Direction 1
Show every line of the records below that contains the word "Task". Case counts.
** start of Document **
At its June 2017 Worldwide Developer’s Conference, Apple announced support for HEVC playback in HTTP Live Streaming (HLS) delivered to iOS, MacOS, and tvOS end points. For many, this announcement raised more questions than answers, which we hope to address in this article.
By way of background, at Streaming Media West 2017, I co-produced a preconference session on encoding HEVC for HLS with David Hassoun and Jun Heider from RealEyes Media, a streaming media consultancy. Much of the materials presented herein was assembled for that session, and you can download the handout for that presentation. As with the preconference session, I’m going to assume that you know the basics of HLS production and I will focus primarily on the HEVC-specific aspects.
Here are the top 10 questions for developers seeking to add HEVC to their HLS streams.
Contents
1. Which Devices Support HEVC Playback in HLS?
Three classes of devices support HEVC playback in HLS:
iOS: All devices compatible with iOS 11. This includes all iPhones from the 5s forward, iPad Air and iPad Pro models, iPad mini 2 and later models, the iPad 5th generation, and iPod touch 6th generation devices.
** end of Document **
Direction 2
Repeat word for word the part of the HEVC streaming article above, starting with "By way of background, at" and going on through "6th generation devices.".
** start of Extracted material **
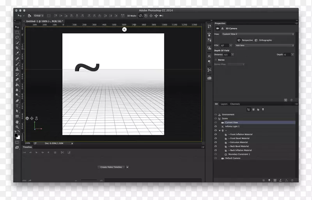The image size is (312, 200).
Task: Select the Hand tool
Action: [x=17, y=122]
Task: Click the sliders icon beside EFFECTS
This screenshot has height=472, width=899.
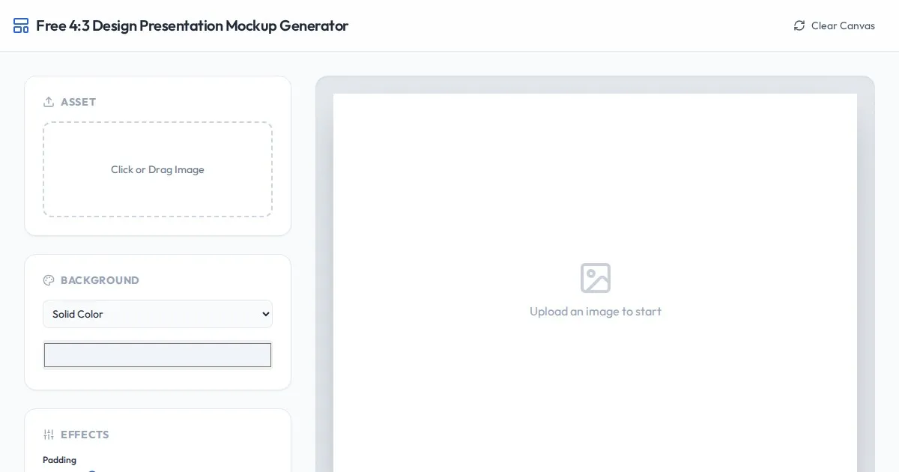Action: (x=49, y=435)

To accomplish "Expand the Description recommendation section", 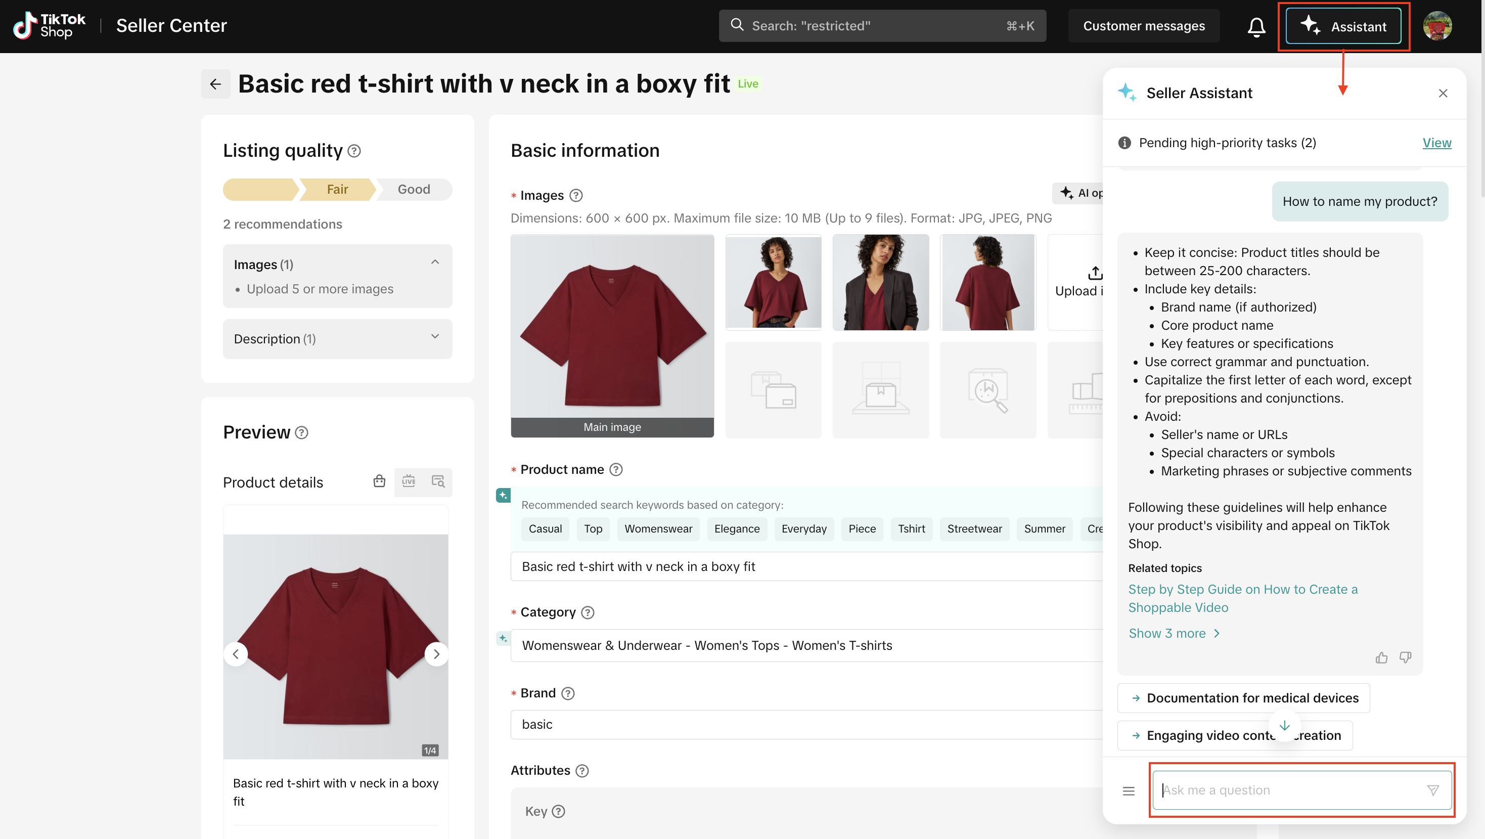I will tap(435, 337).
** end of Extracted material **
Complete response 1
Task: Select the Hand tool
Task: Click the sliders icon beside EFFECTS

Complete response 2
By way of background, at Streaming Media West 2017, I co-produced a preconference session on encoding HEVC for HLS with David Hassoun and Jun Heider from RealEyes Media, a streaming media consultancy. Much of the materials presented herein was assembled for that session, and you can download the handout for that presentation. As with the preconference session, I’m going to assume that you know the basics of HLS production and I will focus primarily on the HEVC-specific aspects.
Here are the top 10 questions for developers seeking to add HEVC to their HLS streams.
Contents
1. Which Devices Support HEVC Playback in HLS?
Three classes of devices support HEVC playback in HLS:
iOS: All devices compatible with iOS 11. This includes all iPhones from the 5s forward, iPad Air and iPad Pro models, iPad mini 2 and later models, the iPad 5th generation, and iPod touch 6th generation devices.